What to produce:
Print the listing below in full. Alter nothing.

▼▼▼

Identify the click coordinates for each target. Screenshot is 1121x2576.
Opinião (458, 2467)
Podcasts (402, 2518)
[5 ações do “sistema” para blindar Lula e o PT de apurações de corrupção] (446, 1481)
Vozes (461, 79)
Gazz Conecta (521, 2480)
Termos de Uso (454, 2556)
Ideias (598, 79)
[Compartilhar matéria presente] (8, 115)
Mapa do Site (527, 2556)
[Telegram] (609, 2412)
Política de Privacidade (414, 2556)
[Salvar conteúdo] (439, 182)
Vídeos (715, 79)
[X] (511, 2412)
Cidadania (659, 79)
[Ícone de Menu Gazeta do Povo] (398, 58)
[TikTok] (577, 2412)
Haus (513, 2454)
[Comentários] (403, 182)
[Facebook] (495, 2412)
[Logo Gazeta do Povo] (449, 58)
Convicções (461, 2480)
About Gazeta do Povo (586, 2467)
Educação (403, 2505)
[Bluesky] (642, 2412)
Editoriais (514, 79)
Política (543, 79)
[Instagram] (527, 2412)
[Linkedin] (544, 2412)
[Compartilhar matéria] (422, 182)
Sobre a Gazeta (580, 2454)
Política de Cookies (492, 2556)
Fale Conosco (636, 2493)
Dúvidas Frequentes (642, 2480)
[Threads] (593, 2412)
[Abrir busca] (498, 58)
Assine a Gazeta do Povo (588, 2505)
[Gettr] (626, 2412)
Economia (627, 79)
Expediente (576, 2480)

▲▲▲

Output for this exercise:
Identify the click coordinates for each target. Screenshot is 1121x2576.
Opinião (458, 2467)
Podcasts (402, 2518)
[5 ações do “sistema” para blindar Lula e o PT de apurações de corrupção] (446, 1481)
Vozes (461, 79)
Gazz Conecta (521, 2480)
Termos de Uso (454, 2556)
Ideias (598, 79)
[Compartilhar matéria presente] (8, 115)
Mapa do Site (527, 2556)
[Telegram] (609, 2412)
Política de Privacidade (414, 2556)
[Salvar conteúdo] (439, 182)
Vídeos (715, 79)
[X] (511, 2412)
Cidadania (659, 79)
[Ícone de Menu Gazeta do Povo] (398, 58)
[TikTok] (577, 2412)
Haus (513, 2454)
[Comentários] (403, 182)
[Facebook] (495, 2412)
[Logo Gazeta do Povo] (449, 58)
Convicções (461, 2480)
About Gazeta do Povo (586, 2467)
Educação (403, 2505)
[Bluesky] (642, 2412)
Editoriais (514, 79)
Política (543, 79)
[Instagram] (527, 2412)
[Linkedin] (544, 2412)
[Compartilhar matéria] (422, 182)
Sobre a Gazeta (580, 2454)
Política de Cookies (492, 2556)
Fale Conosco (636, 2493)
Dúvidas Frequentes (642, 2480)
[Threads] (593, 2412)
[Abrir busca] (498, 58)
Assine a Gazeta do Povo (588, 2505)
[Gettr] (626, 2412)
Economia (627, 79)
Expediente (576, 2480)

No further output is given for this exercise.